Articulation (music)

Examples of articulation. From left to right: staccato, staccatissimo or wedge, marcato, accent, tenuto.
Articulations from legato to staccatissimo.

Articulation is a musical parameter that determines how a single note or other discrete event is sounded. Articulations primarily structure an event's start and end, determining the length of its sound and the shape of its attack and decay. They can also modify an event's timbre, dynamics, and pitch.[1] Musical articulation is analogous to the articulation of speech, and during the Baroque and Classical periods it was taught by comparison to oratory.[2]

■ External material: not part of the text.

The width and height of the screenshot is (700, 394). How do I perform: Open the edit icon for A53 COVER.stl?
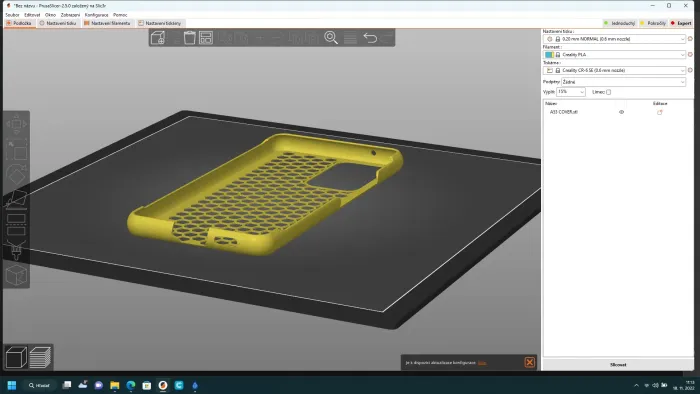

Western music has a set of traditional articulations that were standardized in the 19th century[3] and remain widely used.[1] Composers are not limited to these, however, and may invent new articulations as a piece requires.[4] When writing electronic and computer music, composers can design articulations from the ground up.[5]

In addition to the following instructions given by composers, performers choose how to articulate the events of a score independently, in accordance with their interpretation of it. Until the 17th century, it was rare to mark articulations in a score, and even during the Baroque period they were uncommon apart from ornaments, leaving them up to the performer and the standards of the time. Even during the Classical period, the interpretation of articulation marks varied far more widely than it does today.[6] Articulations have now become more tightly standardized, but performers still must consider the fashions of their time, methods of playing that were current at the time the piece they are performing was written, the context of their performance, the style of the music, and their own taste and analysis when deciding how to articulate a score's events.[7]